[start]

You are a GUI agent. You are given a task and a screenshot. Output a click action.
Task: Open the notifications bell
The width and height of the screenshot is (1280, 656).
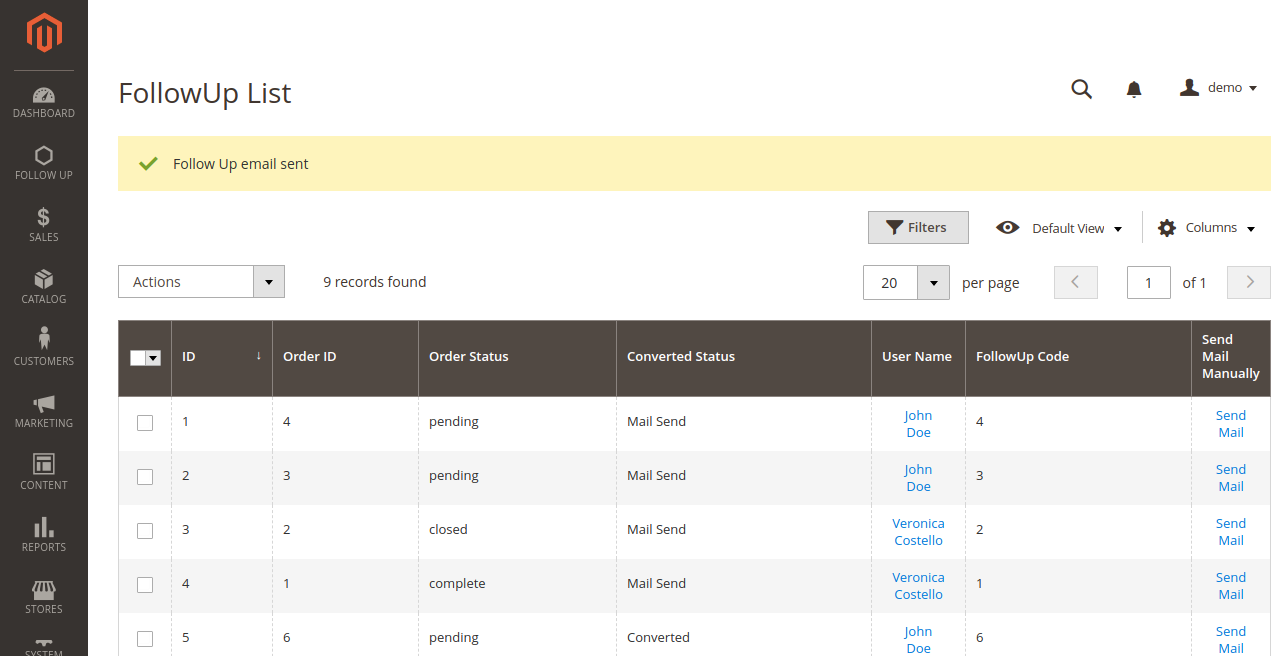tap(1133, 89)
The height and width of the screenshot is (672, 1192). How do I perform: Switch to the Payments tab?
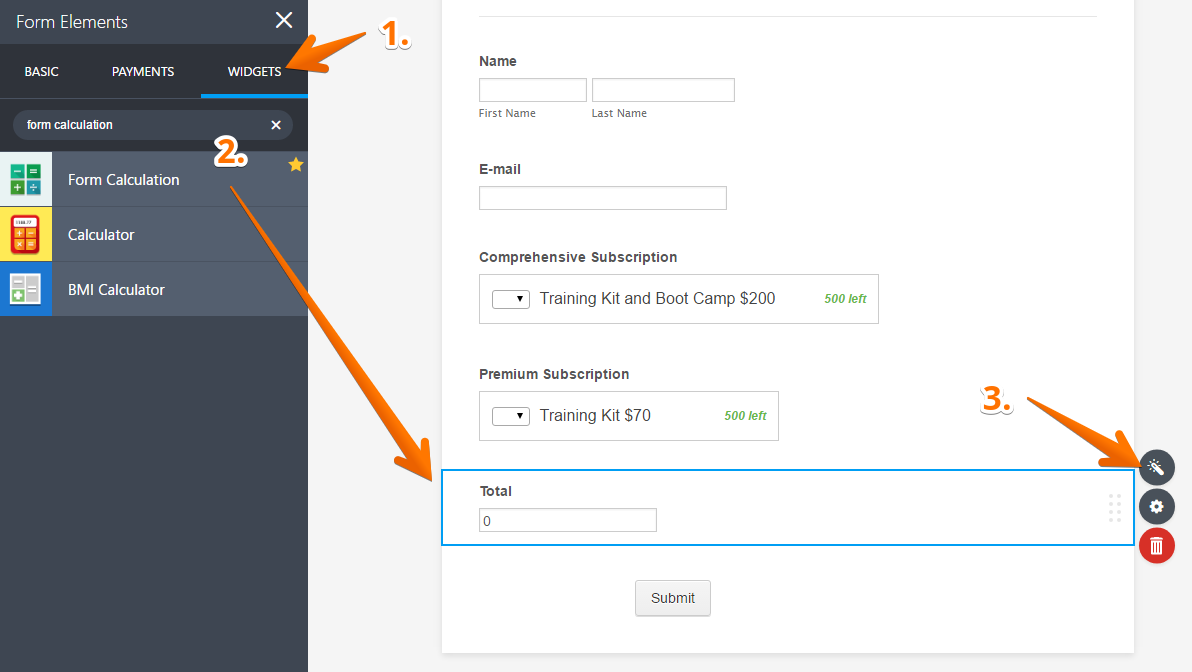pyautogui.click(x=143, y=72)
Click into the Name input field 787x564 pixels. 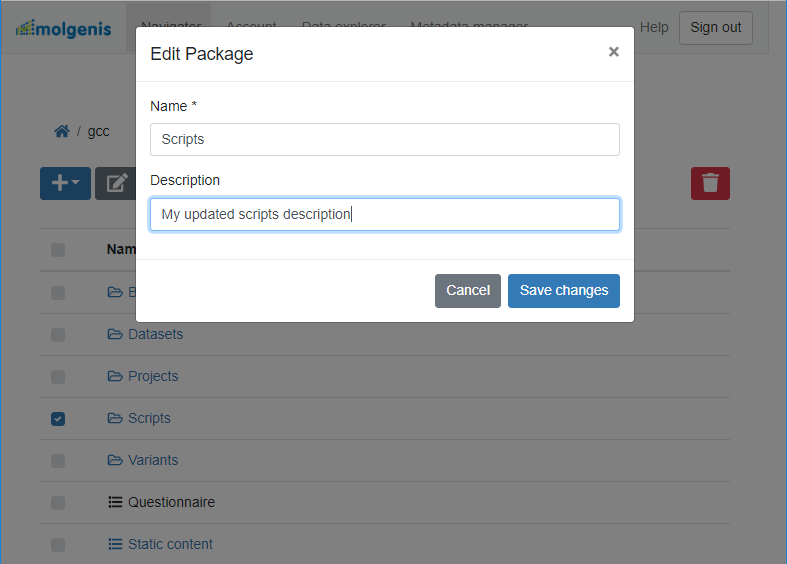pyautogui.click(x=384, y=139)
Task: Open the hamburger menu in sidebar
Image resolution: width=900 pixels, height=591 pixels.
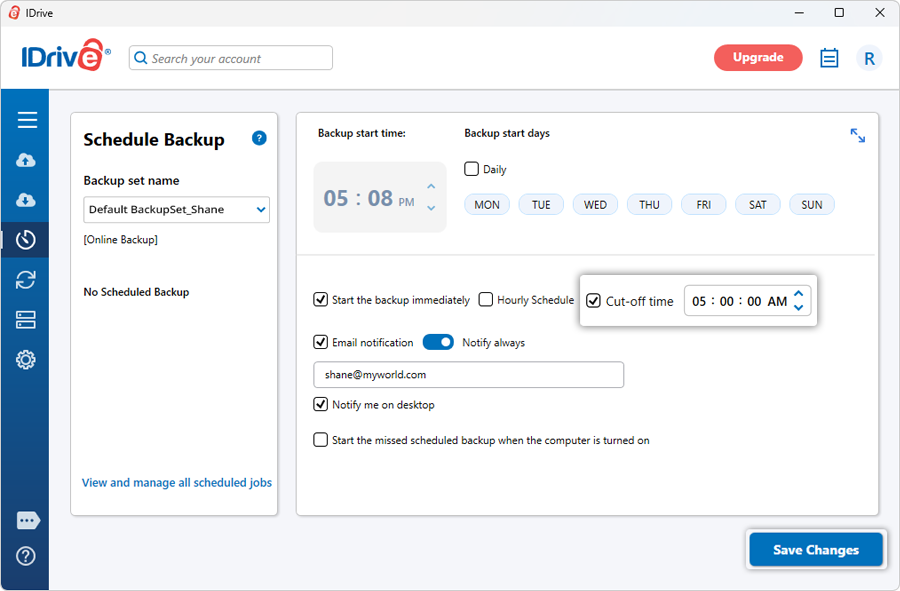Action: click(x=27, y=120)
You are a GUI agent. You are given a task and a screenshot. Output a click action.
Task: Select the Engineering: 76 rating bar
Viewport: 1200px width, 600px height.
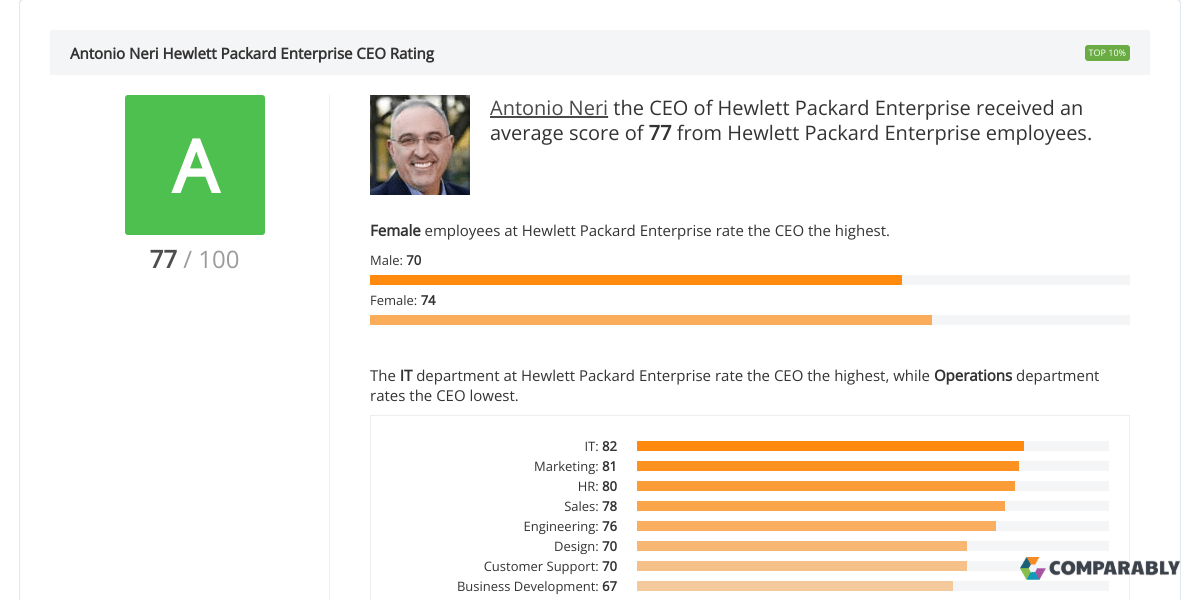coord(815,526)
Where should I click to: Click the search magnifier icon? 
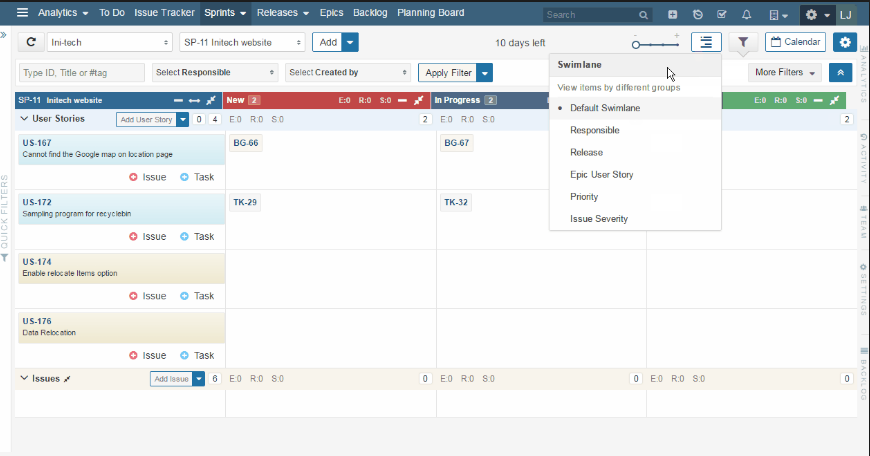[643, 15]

[end]
[start]

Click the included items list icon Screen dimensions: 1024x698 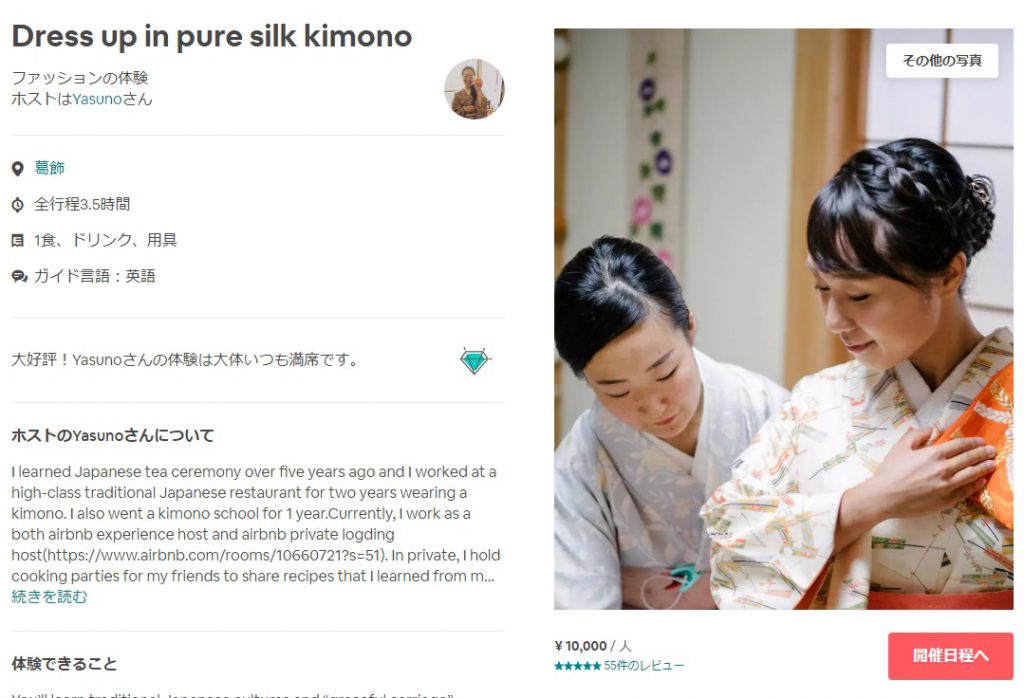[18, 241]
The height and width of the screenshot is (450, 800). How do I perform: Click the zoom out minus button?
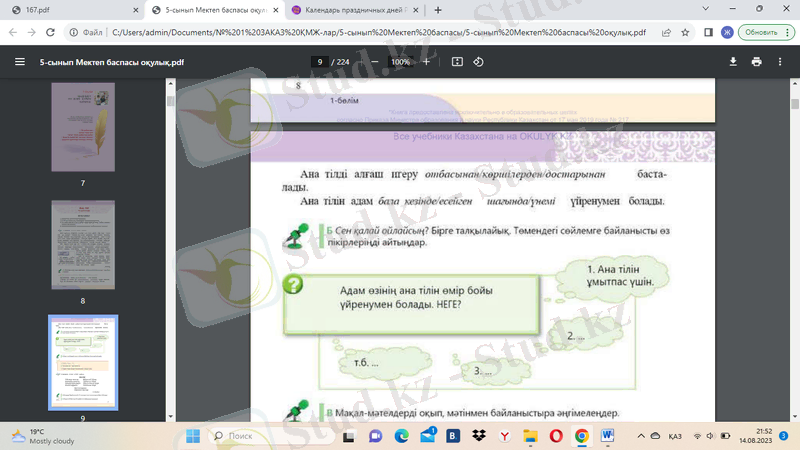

[end]
[start]

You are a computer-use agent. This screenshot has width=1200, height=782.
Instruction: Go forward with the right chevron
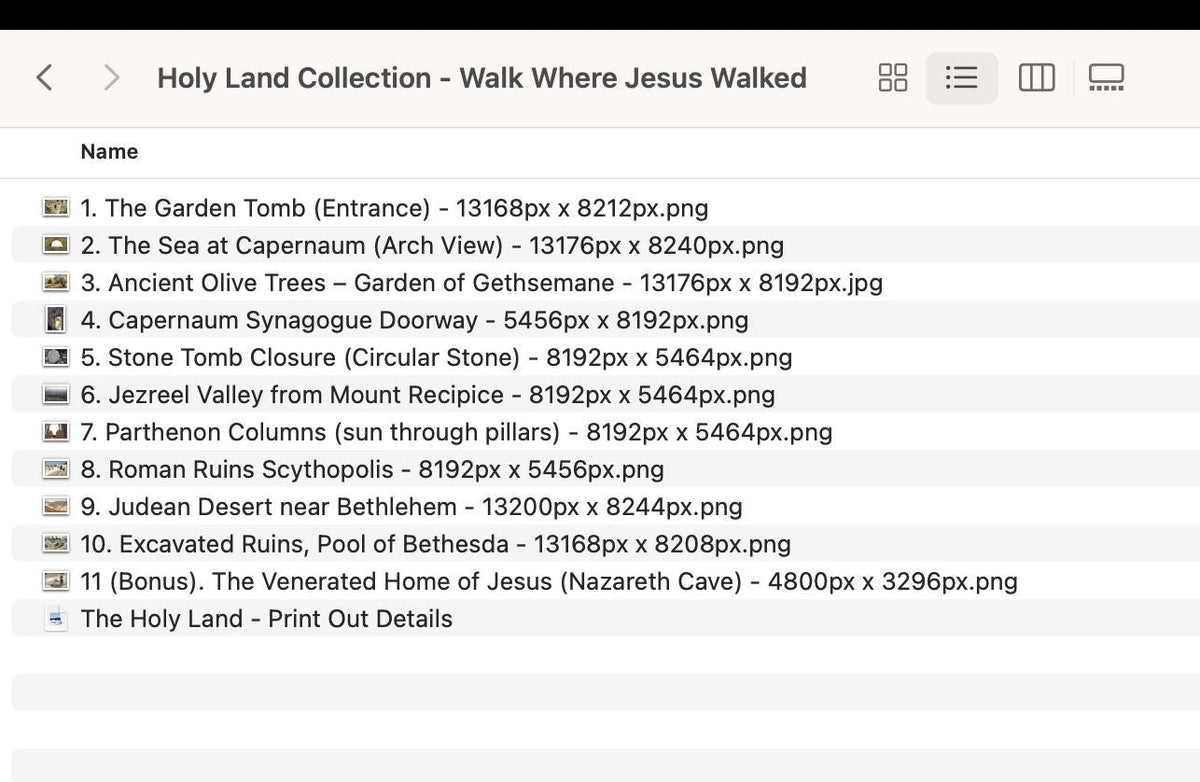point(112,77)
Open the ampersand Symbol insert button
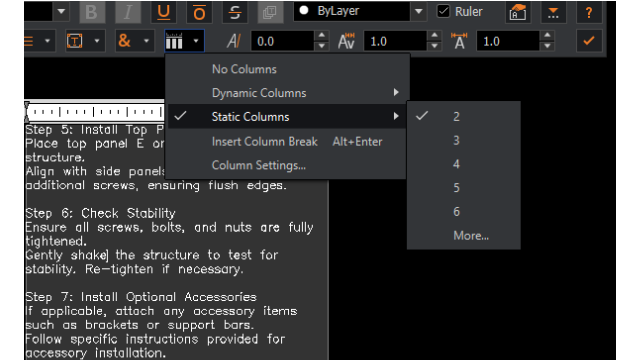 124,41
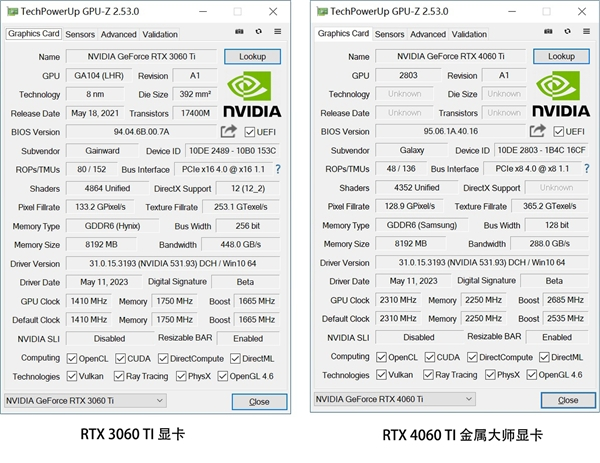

[end]

**What this task involves:**
Show every line of the rows above that contains the string "height", copying each line in full. Case counts.

**Written answer:**
The width and height of the screenshot is (1280, 656).
The height and width of the screenshot is (672, 1192). How do I perform: Switch to the Payments tab?
Image resolution: width=900 pixels, height=591 pixels.
Viewport: 1200px width, 600px height.
The height and width of the screenshot is (450, 800). How do I perform: Click the zoom out minus button?
You are a computer-use agent. This screenshot has width=1200, height=782.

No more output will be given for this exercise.